Re: revised "generic syntax" internet draft from Dan Oscarsson on 1997-04-15 (uri@w3.org from April 1997)

From: Dan Oscarsson <Dan.Oscarsson@trab.se>
Date: Tue, 15 Apr 1997 15:50:11 +0200 (MET DST)
To: uri@bunyip.com, fielding@kiwi.ICS.UCI.EDU
Cc: Harald.T.Alvestrand@uninett.no
Message-Id: <199704151350.PAA20358@valinor.malmo.trab.se>
> PROBLEM 1:  Users in network environments where non-ASCII characters
>             are the norm would prefer to use language-specific characters
>             in their URLs, rather than ASCII translations.
> 
> Proposal 1a: Do not allow such characters, since the URL is an address
>              and not a user-friendly string.  Obviously, this solution
>              causes non-Latin character users to suffer more than people
>              who normally use Latin characters, but is known to interoperate
>              on all Internet systems.
Well, Swedish letters like åäö are normally called Latin, but I assume you
mean ascii.
This proposal is NOT acceptable.
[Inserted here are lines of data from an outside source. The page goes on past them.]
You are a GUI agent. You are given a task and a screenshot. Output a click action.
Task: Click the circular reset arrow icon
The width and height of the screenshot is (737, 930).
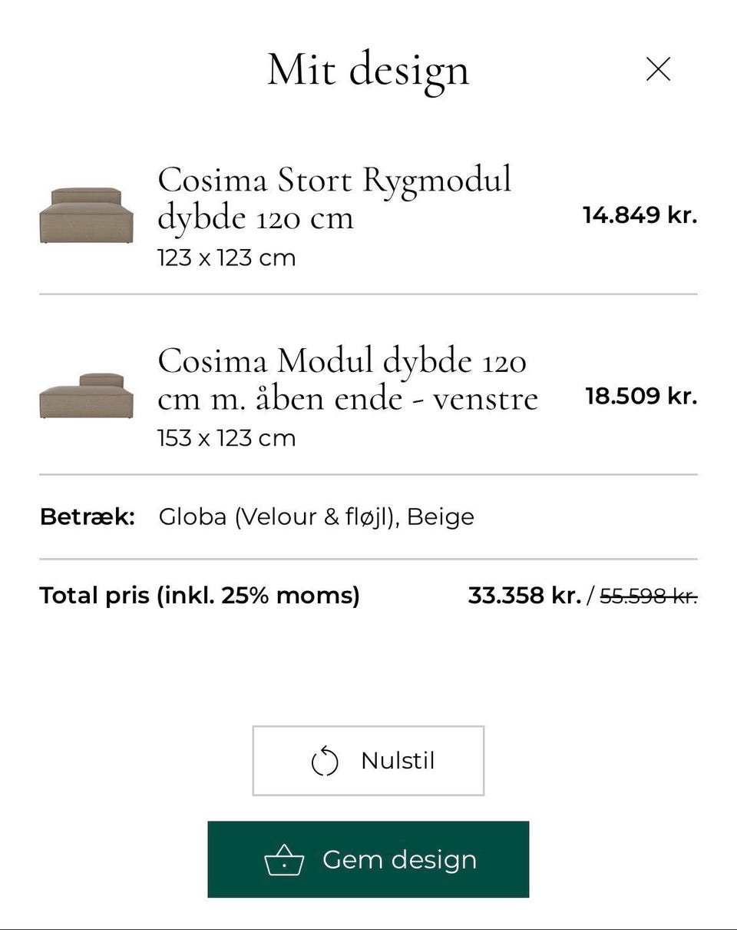pos(324,762)
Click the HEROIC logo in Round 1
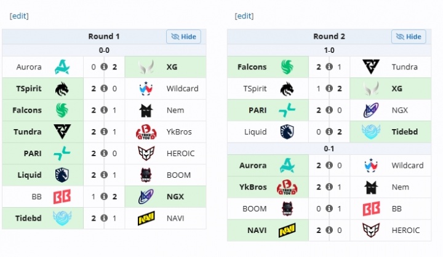The image size is (443, 257). (146, 153)
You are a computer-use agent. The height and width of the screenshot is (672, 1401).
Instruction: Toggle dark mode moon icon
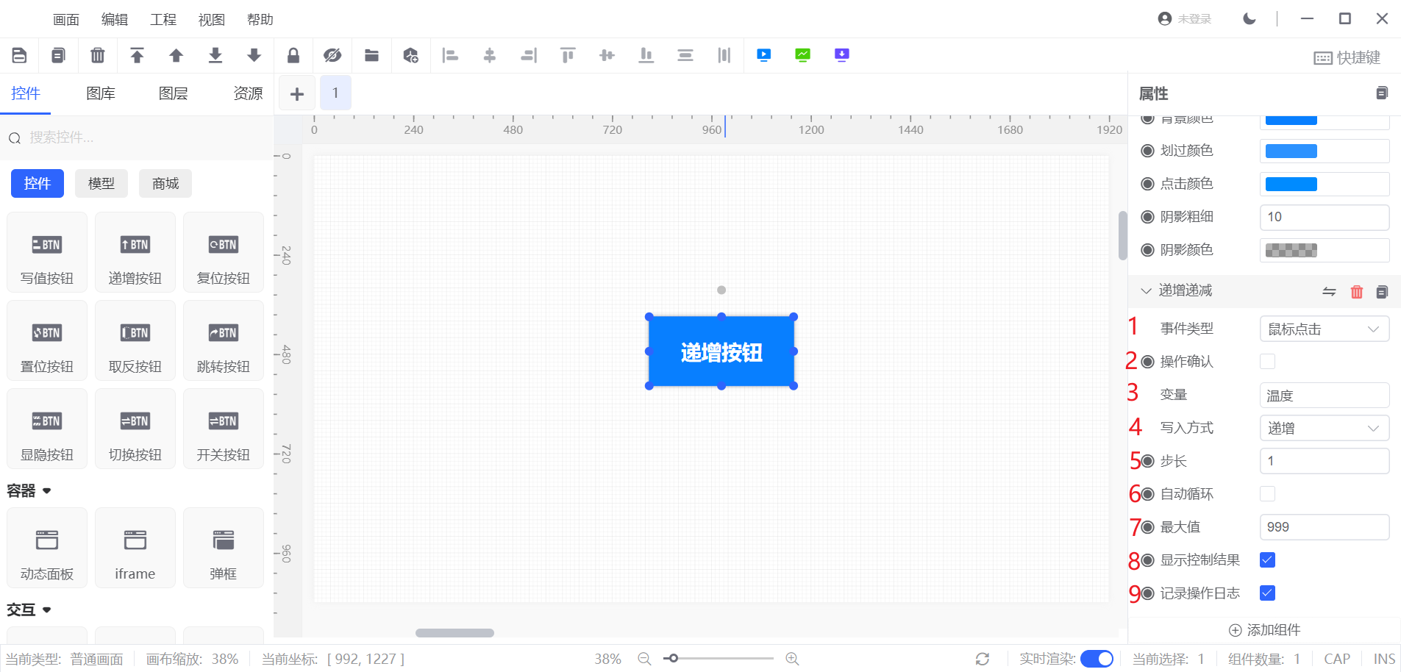[1249, 19]
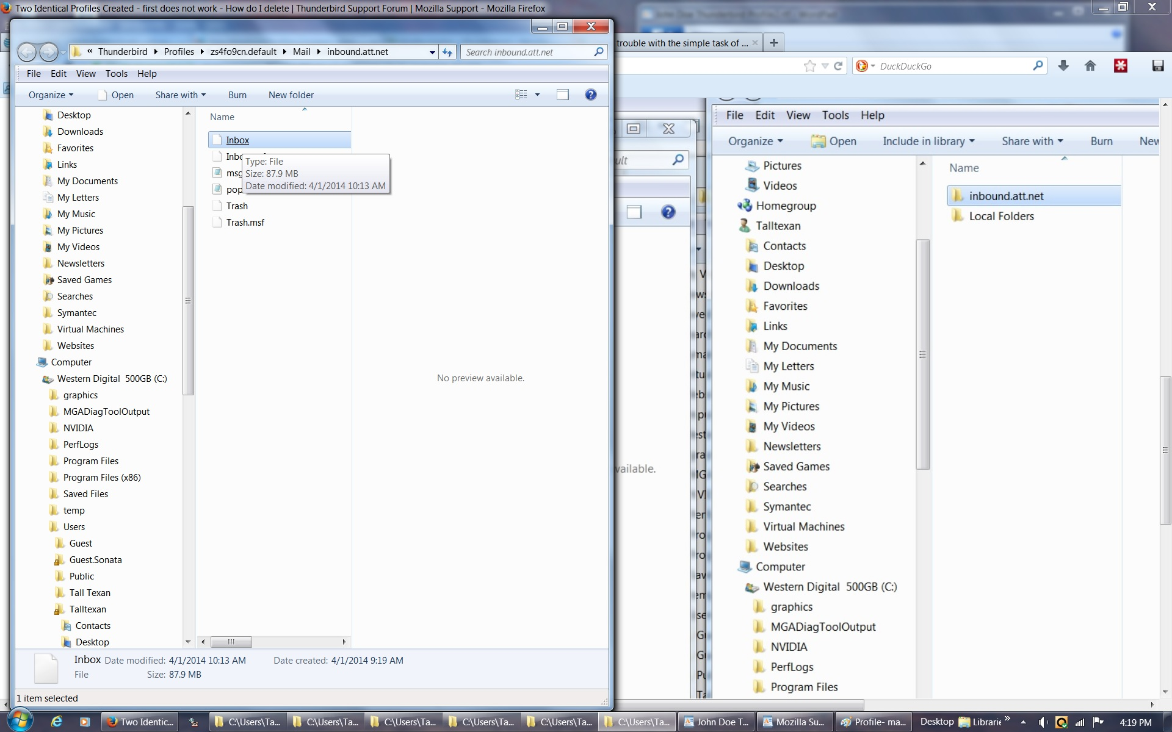This screenshot has height=732, width=1172.
Task: Open the Organize dropdown menu
Action: [x=51, y=95]
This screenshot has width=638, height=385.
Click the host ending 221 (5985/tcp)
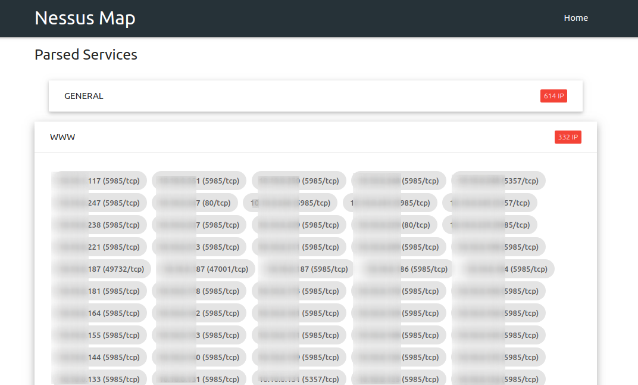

It is very important that URLs are
user-friendly.
It will also make Java impossible to use over the webb!
Java allows non ascii in variable names and types (at least one language
that is international!) and this means that it must be possible to
fetch non ascii Java classes over the webb, if Java is going to work.

> 
> Proposal 1b: Allow such characters, provided that they are encoded using
>              a charset which is a superset of ASCII.  Clients may display
>              such URLs in the same charset of their retrieval context,
>              in the data-entry charset of a user's dialog, as %xx encoded
>              bytes, or in the specific charset defined for a particular
>              URL scheme (if that is the case).  Authors must be aware that
>              their URL will not be widely accessible, and may not be safely
>              transportable via 7-bit protocols, but that is a reasonable
>              trade-off that only the author can decide.
If the URL is %xx encoded it works over 7-bit transports.
Also the URL is accessible from any place where ascii can be used as
every URL can be encoded using the %xx encoding which gives an ascii
only encoding of the URL.
I dislike this proposal as the non ascii characters use an undefined character
set and therefore a client cannot know how to interpret the characters
and display the correctely in the local character set.

> 
> Proposal 1c: Allow such characters, but only when encoded as UTF-8.
>              Clients may only display such characters if they have a
>              UTF-8 font or a translation table.  Servers are required to
>              filter all generated URLs through a translation table, even
>              when none of their URLs use non-Latin characters.  Browsers
>              are required to translate all FORM-based GET request data
>              to UTF-8, even when the browser is incapable of using UTF-8
>              for data entry. 

> raw bits.  The server would be required to interpret all URL characters
> as characters, rather than the current situation in which the server's
> namespace is distributed amongst its interpreting components, each of which
> may have its own charset (or no charset).  Even if we were to make such
> a change, it would be a disaster since we would have to find a way to
> distinguish between clients that send UTF-8 encoded URLs and all of those
> currently in existence that send the same charset as is used by the HTML
> (or other media type) page in which the FORM was obtained and entered
> by the user.

I think you are missing one important thing. The UTF-8 encoded URL is a
transport format, if a URL is embedded within a iso 8859-1 encoded
html document, the URL is encoded using iso 8859-1. A URL should only
be encoded using a well defined character set like the UTF-8 encoding
when transmitted in a protocol that says that a URL is part of the
protocol, when a URL is embedded in someting else, like a html
document, printed on paper, displayed on a screen, the URL should be
encoded using the same character set that the object it is embedded in, is
using. As a browser knows the character set used in a html document, it
can easily translate the URL from, for example iso 8859-1, to UTF-8 for
transmission in the protocol. When a URL is sent embedded in a html
document (or in a form) it should use the same encoding as the document or the
form. So I do not think the problem is as great as you said, most CGI script
can work as before as internal URLs are of the same character set as
the document generated. But some of the libraries for decoding incoming
URLs used by CGI scripts will have to be changed, and many products
must learn to separate local (native) character set and transport
character set. Many already partially does that, for example Netscape
for Mac uses the Macintosh character set for display of html documents
even though the transport format of the is iso 8859-1.

-
If we cannot find a way to send URLs containing any character in a way so
that the characters can be understood and displyed in a user friendly
manner, the web and URLs are not the future.

    Dan
    
--
Dan Oscarsson
Telia Engineering AB                       Email: Dan.Oscarsson@trab.se
Box 85
201 20  Malmo, Sweden
Received on Tuesday, 15 April 1997 09:51:25 UTC